Now, HMIE has heaped praise on the centre, almost as high as its towerblock neighbours, deeming it excellent in three categories and very good in two others.
With 160 children attending the centre, aged from nought to five, some from asylum-seeking families, it is a busy environment.
Inspectors picked out as examples of good practice Bonnybroom's assessment for learning, implementation of A Curriculum for Excellence, and ability to meet the learning needs of all its children.
"Learning experiences for children aged three to five are excellent ... They are independent, responsible and successful learners who are able to cooperate with one another and share and take turns," said the report, published this week.

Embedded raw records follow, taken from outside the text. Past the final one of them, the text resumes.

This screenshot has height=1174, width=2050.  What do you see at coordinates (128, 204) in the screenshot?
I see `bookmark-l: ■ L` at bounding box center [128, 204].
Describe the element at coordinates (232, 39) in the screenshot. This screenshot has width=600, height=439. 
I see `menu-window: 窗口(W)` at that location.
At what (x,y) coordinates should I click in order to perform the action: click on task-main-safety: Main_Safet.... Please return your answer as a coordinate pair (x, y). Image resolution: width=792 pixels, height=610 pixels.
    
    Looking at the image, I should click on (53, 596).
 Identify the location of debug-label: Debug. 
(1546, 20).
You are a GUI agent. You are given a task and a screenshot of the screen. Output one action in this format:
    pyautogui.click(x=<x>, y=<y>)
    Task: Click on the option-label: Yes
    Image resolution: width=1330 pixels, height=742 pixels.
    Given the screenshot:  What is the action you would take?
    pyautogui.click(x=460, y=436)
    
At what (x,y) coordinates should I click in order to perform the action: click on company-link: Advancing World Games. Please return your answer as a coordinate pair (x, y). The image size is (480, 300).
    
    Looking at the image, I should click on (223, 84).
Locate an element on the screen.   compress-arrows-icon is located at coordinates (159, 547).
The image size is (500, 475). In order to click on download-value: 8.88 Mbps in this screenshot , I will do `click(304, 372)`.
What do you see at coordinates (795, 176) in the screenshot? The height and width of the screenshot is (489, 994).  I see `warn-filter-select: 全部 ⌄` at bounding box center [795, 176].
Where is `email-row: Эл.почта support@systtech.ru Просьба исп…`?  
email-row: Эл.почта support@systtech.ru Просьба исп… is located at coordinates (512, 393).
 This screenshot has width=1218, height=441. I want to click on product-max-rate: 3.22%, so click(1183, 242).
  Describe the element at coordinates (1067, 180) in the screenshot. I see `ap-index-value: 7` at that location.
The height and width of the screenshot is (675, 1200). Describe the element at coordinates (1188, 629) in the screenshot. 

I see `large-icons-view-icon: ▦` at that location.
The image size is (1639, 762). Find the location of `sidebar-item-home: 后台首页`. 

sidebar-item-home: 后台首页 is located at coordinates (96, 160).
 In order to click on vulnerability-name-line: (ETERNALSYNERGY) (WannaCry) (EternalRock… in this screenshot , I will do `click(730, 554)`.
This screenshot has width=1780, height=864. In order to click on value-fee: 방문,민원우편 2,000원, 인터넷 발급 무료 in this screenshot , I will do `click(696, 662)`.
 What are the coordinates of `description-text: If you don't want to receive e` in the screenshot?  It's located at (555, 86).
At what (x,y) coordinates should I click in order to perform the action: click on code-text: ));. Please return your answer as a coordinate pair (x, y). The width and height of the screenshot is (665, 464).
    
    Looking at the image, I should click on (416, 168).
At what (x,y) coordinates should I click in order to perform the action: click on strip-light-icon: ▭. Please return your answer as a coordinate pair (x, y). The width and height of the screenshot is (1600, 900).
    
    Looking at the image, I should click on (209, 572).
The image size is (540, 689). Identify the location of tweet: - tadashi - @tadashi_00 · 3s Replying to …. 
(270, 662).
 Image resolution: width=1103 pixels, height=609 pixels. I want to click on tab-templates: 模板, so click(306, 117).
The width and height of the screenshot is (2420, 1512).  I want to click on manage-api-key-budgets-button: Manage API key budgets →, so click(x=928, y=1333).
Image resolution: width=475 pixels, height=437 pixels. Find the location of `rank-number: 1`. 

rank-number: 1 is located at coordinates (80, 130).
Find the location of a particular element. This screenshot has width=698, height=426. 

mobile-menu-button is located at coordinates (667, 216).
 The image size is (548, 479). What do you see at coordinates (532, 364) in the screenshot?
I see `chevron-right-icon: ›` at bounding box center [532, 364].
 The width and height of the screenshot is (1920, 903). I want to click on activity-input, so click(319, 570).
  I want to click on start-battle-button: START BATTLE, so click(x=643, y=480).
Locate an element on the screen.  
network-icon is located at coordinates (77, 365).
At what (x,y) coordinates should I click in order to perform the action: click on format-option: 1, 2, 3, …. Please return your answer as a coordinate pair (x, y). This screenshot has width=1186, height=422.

Headteacher Christine Robbie said staff tried to incorporate literacy and numeracy into the everyday tasks of all children. Storytelling is a big part of the nursery's activities, from the baby room upwards. Children have a story read to them daily - in groups or individually - and additional funding has been used to provide a story-bag for every child, an initiative now run by the parents.
Depute head Clair McLaughlin has been praised for her dissemination of what A Curriculum for Excellence means in practice - to parents and Bonnybroom staff initially, and now to pre-five staff in other centres in Glasgow.
A key strength is parent involvement: the centre runs a class for people with English as a second language; from next week, it will hold a class on behaviour management; it plans to start a first aid class in the near future; and its parents' action group raises funds through events such as a Christmas fair.
Staff from Glasgow's culture and leisure literacy service have worked with parents to create a poetry corner in the parents' room. Two of the mothers were recently invited to read out personal poems at a major event, something Mrs Robbie described as "big stuff for them".
- Meanwhile, in a follow-up report on Loirston School and nursery class in the Cove Bay area of Aberdeen, inspectors found little improvement since their inspection last year. They said staff morale was low, there was no clear guidance and leadership, and the senior management team made insufficient use of self-evaluation to improve the school's work. HMIE wants Aberdeen City Council "as a matter of urgency" to support Loirston to manage effective change and improvement.